Voice acting is hit-or-miss depending on the performer. Quinton Flynn reprises his role as Raiden, but there’s nothing really remarkable about his delivery. It’s just a pretty standard tough guy with a heart of gold that never wavers in tone, at least not until his breakdown. His voice when trying to sound menacing and psychotic is just laughable, much like Christian Bale attempting to sound threatening as Batman. The other voice actors have the same problem, sticking with one inflection that never helps them show any real emotion other than what they’re saddled with as their default personality. This is a shame considering there’s some strong talent in the cast like Phil LaMarr, Kari Wahlgren and Crispin Freeman. Nothing much I can say about the music, it was all pretty forgettable hard rock. The worst sound decision they made was including a very annoying, shrill alert when your health becomes too low. I can understand why some games use this to illustrate the need to regain health, but it can be done without sounding unbearable.

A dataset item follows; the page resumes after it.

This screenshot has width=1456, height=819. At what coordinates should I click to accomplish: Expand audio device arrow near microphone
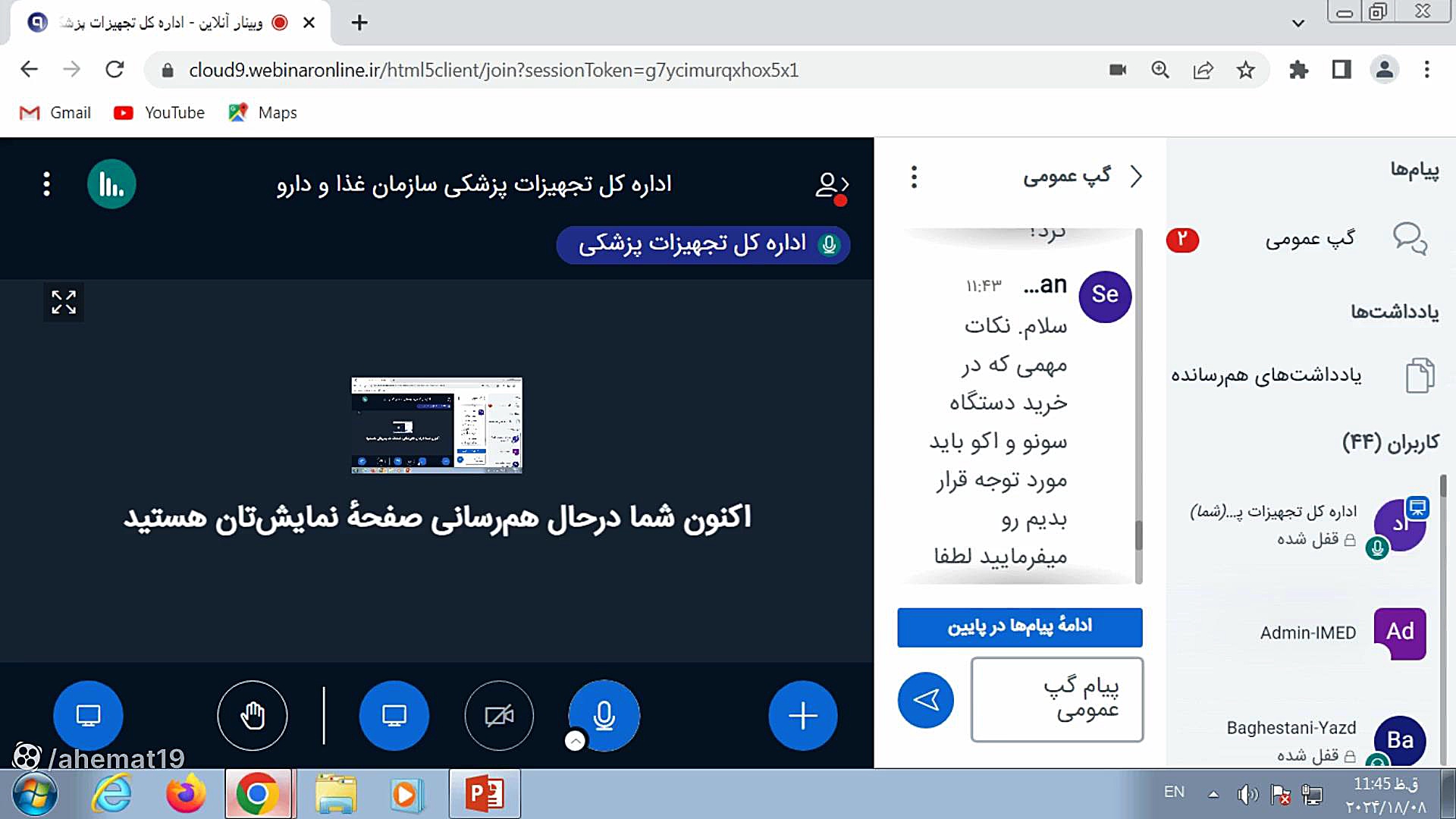(576, 741)
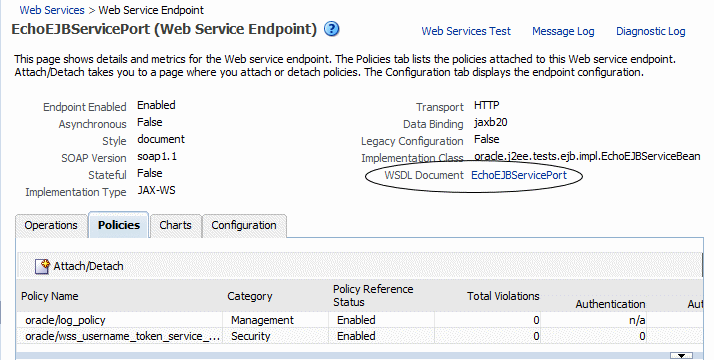
Task: Open the Charts tab
Action: point(175,225)
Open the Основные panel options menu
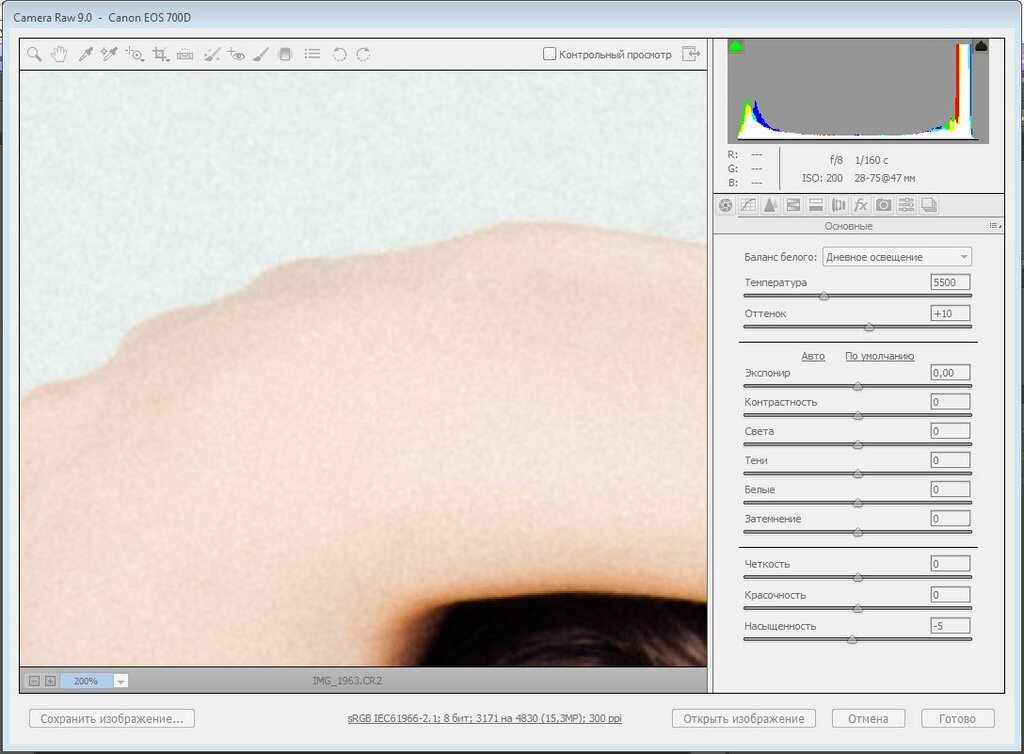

I really wanted to like Metal Gear Rising, but in the end it was disappointing. The story couldn’t decide on whether or not it wanted to be serious or outlandish, the characters are pretty static, and the overall experience felt like it was rushed. There were some moments of potential where I thought we’d see some really good character development, sadly it was all buildup with no payoff. If Platinum and Kojima had decided to go all out and make the plot more humorous and campy like MadWorld or Bayonetta, and given its cast more personality, then I could have forgiven some of the other flaws present. The intense combat is the game’s only redeeming factor. If you like challenging, bloody beat-em-ups, you might want to rent Revengeance. If you like it and want to add it to your collection, wait until the price drops. It’s not worth the full price.